Renan Santos pede impeachment de Moraes e Toffoli no Senado
O candidato à Presidência Renan Santos (Missão) protocolou, na 4ª feira (2.set.2026), 2 pedidos de impeachment no Senado Federal contra os ministros do Supremo Tribunal Federal Alexandre de Moraes e Dias Toffoli.
Os documentos foram entregues ao presidente da Casa, Davi Alcolumbre (União-AP).
A iniciativa foi tomada 1 dia depois da divulgação de um relatório da Polícia Federal sobre a relação de Daniel Vorcaro, fundador do extinto Banco Master, com integrantes do STF.
O documento foi tornado público pelo ministro André Mendonça, relator do caso no tribunal, na 3ª feira (1º.set.2026).
A investigação da Polícia Federal identificou contratos milionários de honorários advocatícios envolvendo Vorcaro e o ministro Moraes.

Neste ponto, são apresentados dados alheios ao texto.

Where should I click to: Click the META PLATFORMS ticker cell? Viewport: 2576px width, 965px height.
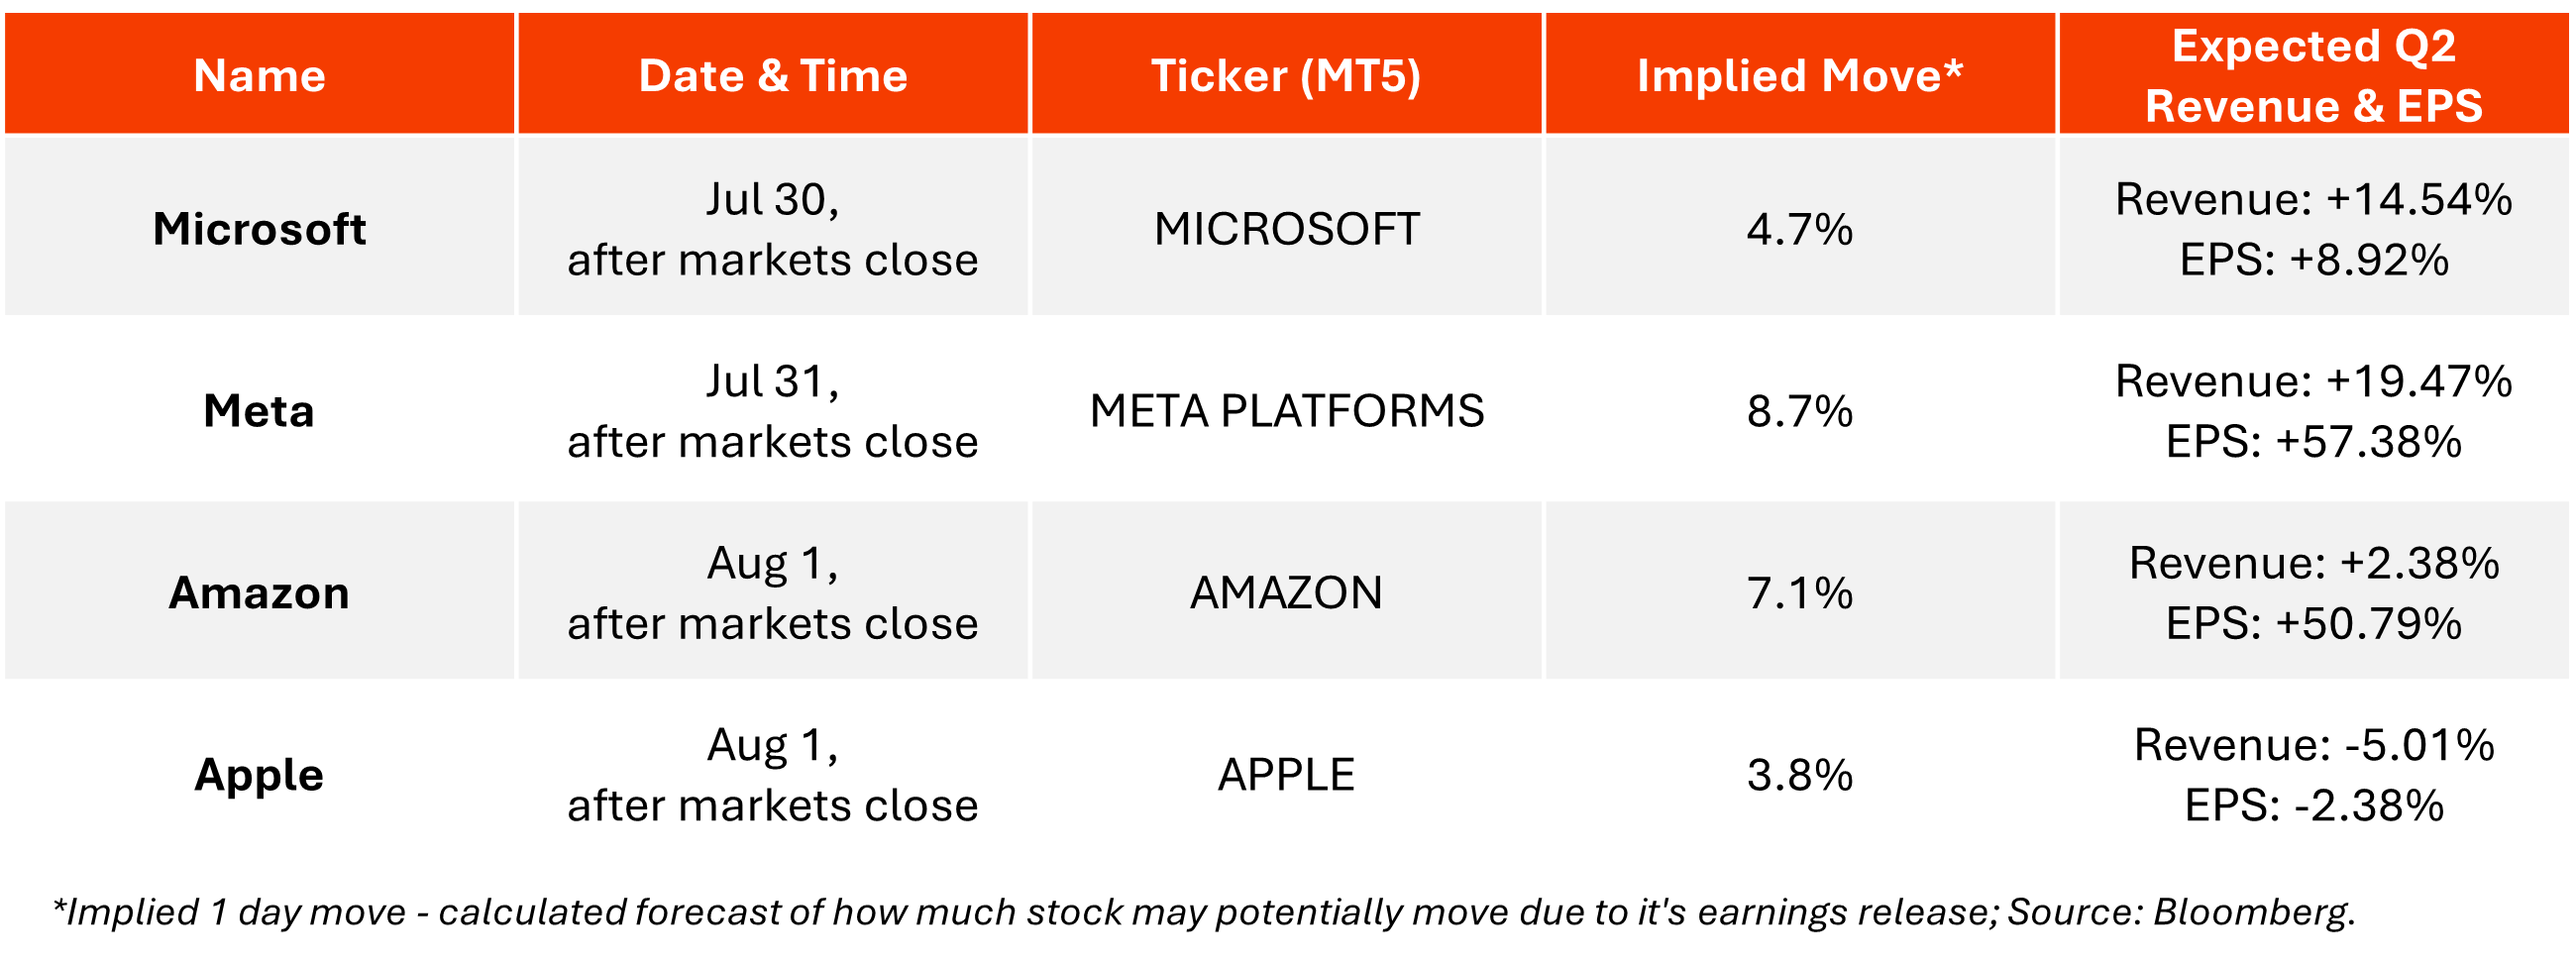[1286, 411]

O relatório também aponta uma proposta de transferência de cotas de um jato e de um helicóptero, além do pagamento de viagem internacional e de experiências de luxo oferecidas ao ministro e a integrantes de sua família.
Em uma das petições, Renan Santos argumenta que Moraes cometeu crime de responsabilidade com base no art.
39 da Lei nº 1.079.
O dispositivo tipifica como crime de responsabilidade o ato de “proceder de modo incompatível com a honra, dignidade e decoro de suas funções”.
Para o candidato, o ministro recebeu vantagens ilícitas e atuava como “uma espécie de sócio” do banqueiro.
“Certamente, Vorcaro não concedeu tais vantagens sem a expectativa de qualquer contrapartida” , afirma Renan no documento.
Leia a íntegra (PDF – 378 KB).
Em relação a Toffoli, a sustentação segue linha semelhante.
Renan cita a informação de que o ministro manteve participação societária em um resort no interior do Paraná.